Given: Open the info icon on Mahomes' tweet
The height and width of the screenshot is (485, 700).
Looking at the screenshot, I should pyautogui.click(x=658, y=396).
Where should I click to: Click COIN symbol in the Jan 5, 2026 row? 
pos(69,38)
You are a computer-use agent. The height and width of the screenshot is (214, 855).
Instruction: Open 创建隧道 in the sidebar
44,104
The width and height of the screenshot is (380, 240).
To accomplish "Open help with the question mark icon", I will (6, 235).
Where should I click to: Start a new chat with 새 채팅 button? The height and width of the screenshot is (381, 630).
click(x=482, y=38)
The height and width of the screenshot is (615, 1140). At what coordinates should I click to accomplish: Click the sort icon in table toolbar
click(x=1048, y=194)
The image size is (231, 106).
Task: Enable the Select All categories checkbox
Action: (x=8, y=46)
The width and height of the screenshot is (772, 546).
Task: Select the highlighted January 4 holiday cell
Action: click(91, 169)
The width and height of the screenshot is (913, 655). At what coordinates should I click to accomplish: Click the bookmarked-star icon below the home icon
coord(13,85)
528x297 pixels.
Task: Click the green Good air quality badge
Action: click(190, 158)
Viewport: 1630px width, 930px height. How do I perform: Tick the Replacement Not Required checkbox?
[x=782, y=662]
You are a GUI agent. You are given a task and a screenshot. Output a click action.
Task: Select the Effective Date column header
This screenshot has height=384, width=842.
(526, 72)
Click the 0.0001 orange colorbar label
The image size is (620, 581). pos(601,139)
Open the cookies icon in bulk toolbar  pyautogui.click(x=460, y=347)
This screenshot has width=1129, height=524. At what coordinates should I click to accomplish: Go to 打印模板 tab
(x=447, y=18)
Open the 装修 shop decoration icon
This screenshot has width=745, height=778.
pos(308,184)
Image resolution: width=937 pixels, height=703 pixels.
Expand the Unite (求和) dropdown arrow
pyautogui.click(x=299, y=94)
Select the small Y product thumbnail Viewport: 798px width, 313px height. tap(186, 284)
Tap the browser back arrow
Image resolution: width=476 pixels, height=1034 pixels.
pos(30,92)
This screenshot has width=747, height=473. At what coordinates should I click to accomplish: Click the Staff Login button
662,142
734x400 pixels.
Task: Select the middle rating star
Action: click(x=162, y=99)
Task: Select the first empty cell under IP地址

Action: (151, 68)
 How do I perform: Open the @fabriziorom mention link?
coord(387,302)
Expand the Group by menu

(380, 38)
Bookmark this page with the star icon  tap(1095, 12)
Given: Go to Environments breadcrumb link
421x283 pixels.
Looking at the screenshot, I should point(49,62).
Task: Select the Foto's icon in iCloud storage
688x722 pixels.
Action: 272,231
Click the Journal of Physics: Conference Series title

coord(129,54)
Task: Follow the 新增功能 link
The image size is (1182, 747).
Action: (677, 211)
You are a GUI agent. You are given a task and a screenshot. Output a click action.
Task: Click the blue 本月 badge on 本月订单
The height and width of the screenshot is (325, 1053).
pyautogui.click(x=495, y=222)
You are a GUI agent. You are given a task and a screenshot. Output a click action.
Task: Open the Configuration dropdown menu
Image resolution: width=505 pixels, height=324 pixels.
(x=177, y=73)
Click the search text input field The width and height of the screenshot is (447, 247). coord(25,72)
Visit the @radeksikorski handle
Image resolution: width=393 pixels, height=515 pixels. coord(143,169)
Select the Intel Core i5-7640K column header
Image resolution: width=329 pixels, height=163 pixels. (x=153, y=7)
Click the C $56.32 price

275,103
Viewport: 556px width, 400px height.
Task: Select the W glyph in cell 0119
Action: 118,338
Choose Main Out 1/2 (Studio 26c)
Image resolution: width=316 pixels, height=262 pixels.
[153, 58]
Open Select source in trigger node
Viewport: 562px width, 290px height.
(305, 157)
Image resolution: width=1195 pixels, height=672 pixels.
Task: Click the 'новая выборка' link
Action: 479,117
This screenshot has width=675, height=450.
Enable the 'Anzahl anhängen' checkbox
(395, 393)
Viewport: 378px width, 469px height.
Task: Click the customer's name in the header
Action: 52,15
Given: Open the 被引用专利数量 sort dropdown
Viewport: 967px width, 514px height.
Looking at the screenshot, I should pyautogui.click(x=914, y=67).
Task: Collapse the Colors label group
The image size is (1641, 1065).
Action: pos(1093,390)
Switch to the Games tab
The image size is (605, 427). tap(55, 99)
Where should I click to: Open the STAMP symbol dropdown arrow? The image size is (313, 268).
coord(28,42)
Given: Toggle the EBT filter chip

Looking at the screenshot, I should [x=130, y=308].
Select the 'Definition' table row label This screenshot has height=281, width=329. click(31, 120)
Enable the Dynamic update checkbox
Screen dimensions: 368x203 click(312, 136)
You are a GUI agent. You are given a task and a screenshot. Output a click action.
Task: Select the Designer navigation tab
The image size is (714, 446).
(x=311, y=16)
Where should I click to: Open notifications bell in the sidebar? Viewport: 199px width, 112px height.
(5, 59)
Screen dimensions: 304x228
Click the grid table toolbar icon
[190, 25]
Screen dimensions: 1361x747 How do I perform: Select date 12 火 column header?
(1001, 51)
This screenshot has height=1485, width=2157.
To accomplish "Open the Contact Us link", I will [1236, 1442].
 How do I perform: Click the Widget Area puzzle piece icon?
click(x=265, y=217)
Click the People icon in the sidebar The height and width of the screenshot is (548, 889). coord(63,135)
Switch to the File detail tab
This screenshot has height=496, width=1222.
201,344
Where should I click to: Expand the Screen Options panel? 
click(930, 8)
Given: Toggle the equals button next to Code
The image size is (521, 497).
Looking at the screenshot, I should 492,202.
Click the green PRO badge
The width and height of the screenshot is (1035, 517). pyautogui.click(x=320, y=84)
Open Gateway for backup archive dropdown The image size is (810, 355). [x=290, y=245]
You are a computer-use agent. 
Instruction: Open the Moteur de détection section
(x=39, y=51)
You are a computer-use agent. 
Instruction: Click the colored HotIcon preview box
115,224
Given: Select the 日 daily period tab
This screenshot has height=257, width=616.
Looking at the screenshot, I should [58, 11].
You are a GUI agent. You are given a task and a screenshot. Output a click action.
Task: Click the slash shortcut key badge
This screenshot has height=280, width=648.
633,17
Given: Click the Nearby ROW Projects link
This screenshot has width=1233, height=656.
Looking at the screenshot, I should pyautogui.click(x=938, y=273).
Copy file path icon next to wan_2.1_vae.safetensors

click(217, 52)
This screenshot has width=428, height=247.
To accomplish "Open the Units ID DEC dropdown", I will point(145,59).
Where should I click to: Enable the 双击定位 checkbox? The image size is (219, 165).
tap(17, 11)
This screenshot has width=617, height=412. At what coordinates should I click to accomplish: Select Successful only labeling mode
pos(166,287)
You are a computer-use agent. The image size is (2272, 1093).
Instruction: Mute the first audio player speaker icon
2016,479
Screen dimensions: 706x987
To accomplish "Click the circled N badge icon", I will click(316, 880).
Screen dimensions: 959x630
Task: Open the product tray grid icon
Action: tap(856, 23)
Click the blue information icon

**********

_The problem_
Check each line of the listing above, and copy it if it contains the word "blue".

_Answer box_
Task: Click the blue 本月 badge on 本月订单
Click the blue information icon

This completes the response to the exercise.